+++ Provided data +++
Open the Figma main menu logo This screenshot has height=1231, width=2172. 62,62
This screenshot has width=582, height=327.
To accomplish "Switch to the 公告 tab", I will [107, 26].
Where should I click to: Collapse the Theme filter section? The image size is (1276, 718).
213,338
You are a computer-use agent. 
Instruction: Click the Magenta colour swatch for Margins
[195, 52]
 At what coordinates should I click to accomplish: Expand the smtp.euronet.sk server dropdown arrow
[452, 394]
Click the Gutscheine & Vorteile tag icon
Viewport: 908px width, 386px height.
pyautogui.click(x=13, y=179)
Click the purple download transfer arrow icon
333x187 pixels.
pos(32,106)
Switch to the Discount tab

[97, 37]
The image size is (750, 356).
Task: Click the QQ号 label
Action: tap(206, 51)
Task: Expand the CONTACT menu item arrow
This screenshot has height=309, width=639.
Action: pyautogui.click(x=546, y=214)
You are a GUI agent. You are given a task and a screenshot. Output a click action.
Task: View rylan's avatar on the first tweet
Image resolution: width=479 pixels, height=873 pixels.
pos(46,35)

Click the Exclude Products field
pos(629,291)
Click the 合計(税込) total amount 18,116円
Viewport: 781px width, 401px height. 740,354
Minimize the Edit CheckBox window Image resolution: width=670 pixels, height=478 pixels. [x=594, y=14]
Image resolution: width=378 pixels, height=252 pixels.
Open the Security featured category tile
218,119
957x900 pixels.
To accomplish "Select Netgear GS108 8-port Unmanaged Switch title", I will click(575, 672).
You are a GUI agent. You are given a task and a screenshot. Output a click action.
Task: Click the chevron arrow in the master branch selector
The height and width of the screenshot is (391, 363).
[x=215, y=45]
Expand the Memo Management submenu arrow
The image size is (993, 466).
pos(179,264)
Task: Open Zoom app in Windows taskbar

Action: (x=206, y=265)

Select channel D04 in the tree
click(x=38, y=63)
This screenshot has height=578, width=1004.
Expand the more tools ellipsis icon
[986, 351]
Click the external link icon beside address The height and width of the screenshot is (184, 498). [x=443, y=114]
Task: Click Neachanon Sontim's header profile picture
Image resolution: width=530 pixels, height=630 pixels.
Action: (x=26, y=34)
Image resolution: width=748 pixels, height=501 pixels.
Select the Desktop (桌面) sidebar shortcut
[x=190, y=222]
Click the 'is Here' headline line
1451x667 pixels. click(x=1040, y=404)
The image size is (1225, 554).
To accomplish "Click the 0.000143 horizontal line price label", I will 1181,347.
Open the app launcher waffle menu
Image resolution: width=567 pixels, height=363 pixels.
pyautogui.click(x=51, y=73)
+++
> [The problem]: Find each line in the entries above that contains the string "icon", and copy every such line in full.

> [Response]:
Click the Gutscheine & Vorteile tag icon
Click the purple download transfer arrow icon
Expand the more tools ellipsis icon
Click the external link icon beside address The height and width of the screenshot is (184, 498). [x=443, y=114]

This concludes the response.